Mandatory Spending

Function 500 - Education, Training, Employment, and Social Services

Eliminate the Add-On to Pell Grants That Is Funded With Mandatory Spending

CBO periodically issues a compendium of policy options (called Options for Reducing the Deficit) covering a broad range of issues, as well as separate reports that include options for changing federal tax and spending policies in particular areas. This option appears in one of those publications. The options are derived from many sources and reflect a range of possibilities. For each option, CBO presents an estimate of its effects on the budget but makes no recommendations. Inclusion or exclusion of any particular option does not imply an endorsement or rejection by CBO.

(Billions of dollars) 2014 2015 2016 2017 2018 2019 2020 2021 2022 2023 2014-2018 2014-2023
Change in Outlays -1.6 -6.1 -7.0 -8.0 -8.7 -8.8 -8.9 -9.0 -9.1 -9.2 -31.4 -76.4

Note: This option would take effect in July 2014.

The Federal Pell Grant Program is the single largest source of federal grants to low-income students for postsecondary undergraduate education. The Congressional Budget Office estimates that, for the 2013–2014 academic year, the program will provide $33 billion in grants to 8.9 million students. To be eligible for the maximum grant—$5,645 for this year—a student must demonstrate a high level of financial need and must be enrolled in school full time. Other students are eligible for reduced grant amounts.

Pell grants are funded through a combination of discretionary spending (which must be appropriated by the Congress every year) and mandatory spending (which is authorized in law permanently). Awards for this academic year will be based on a maximum grant of $4,860 set in appropriations and a $785 “add-on” based on mandatory funding; the sum of those figures is the overall maximum grant of $5,645. Under current law, the add-on is indexed to inflation through the 2017–2018 academic year (when, by CBO’s estimates, it will equal $1,240) and remains constant thereafter.
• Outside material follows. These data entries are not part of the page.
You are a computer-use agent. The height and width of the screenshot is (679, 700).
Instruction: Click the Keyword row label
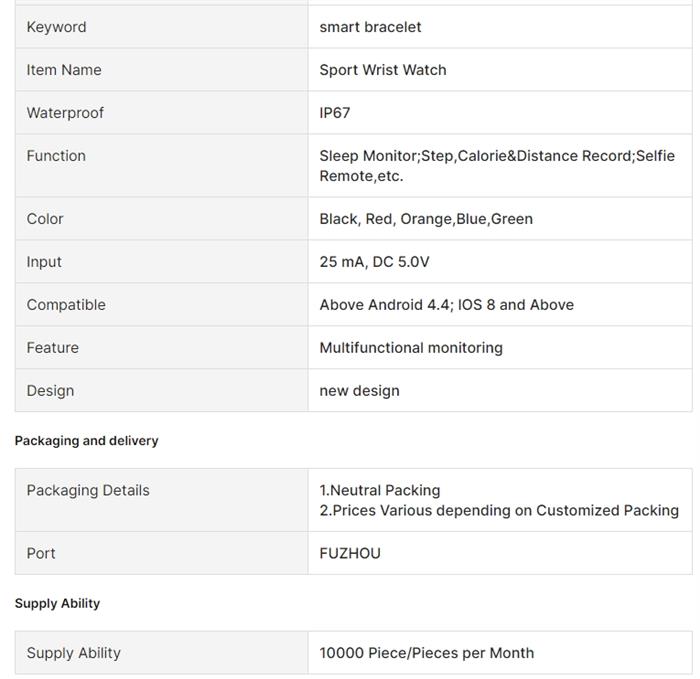(x=56, y=27)
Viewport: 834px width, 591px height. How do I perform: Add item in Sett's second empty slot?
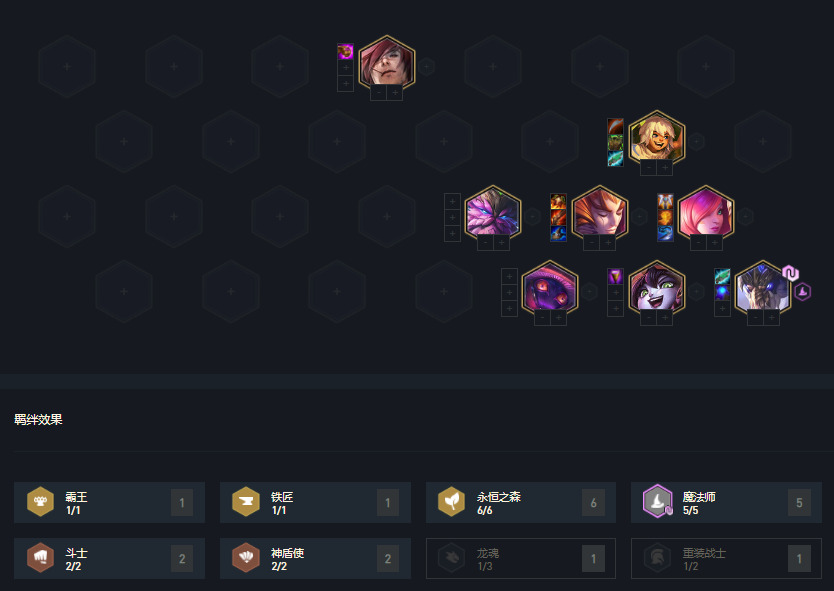tap(345, 68)
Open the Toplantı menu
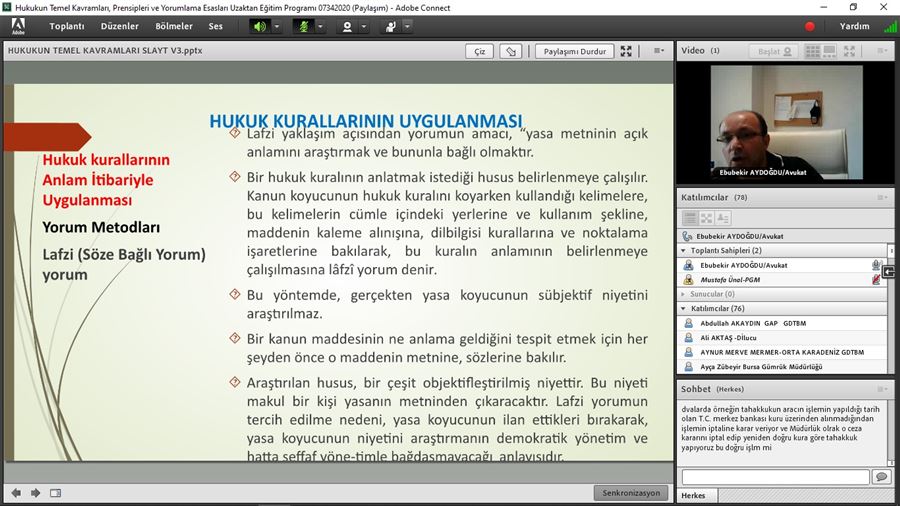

This option would eliminate the add-on to Pell grants. Over the next decade, this option would cause about 3 percent of people who will be eligible for Pell grants under current law to lose that eligibility, because eligibility is determined, in part, by the overall maximum grant, which would be reduced. In addition, grants to the 97 percent of people who would maintain eligibility would be smaller—by the full amount of the add-on for each full-time student. CBO estimates that this option would result in a reduction of $76 billion in mandatory spending over the 2014–2023 period.

A few studies suggest that some institutions have responded to past increases in the size of Pell grants by raising tuition or shifting more of their own aid to students who did not qualify for Pell grants—providing a rationale for reducing the maximum Pell grant. In addition, spreading the reductions in grants across all recipients would, for any given amount of federal savings, minimize the impact on any individual recipient.

But an argument against reducing the maximum Pell grant is that, even with the grant at its current amount, most recipients attending public four-year colleges have unmet financial need—and attending most private colleges is well beyond the means of many of those recipients. Moreover, among students who remained eligible for Pell grants under this option, grant amounts would be reduced uniformly regardless of students’ financial need, preparation for postsecondary education, or academic progress. By comparison, targeted reductions in grants might be more effective in protecting some of the program’s goals, including maximizing the effectiveness of the grants in boosting the educational attainment of students from the lowest-income families.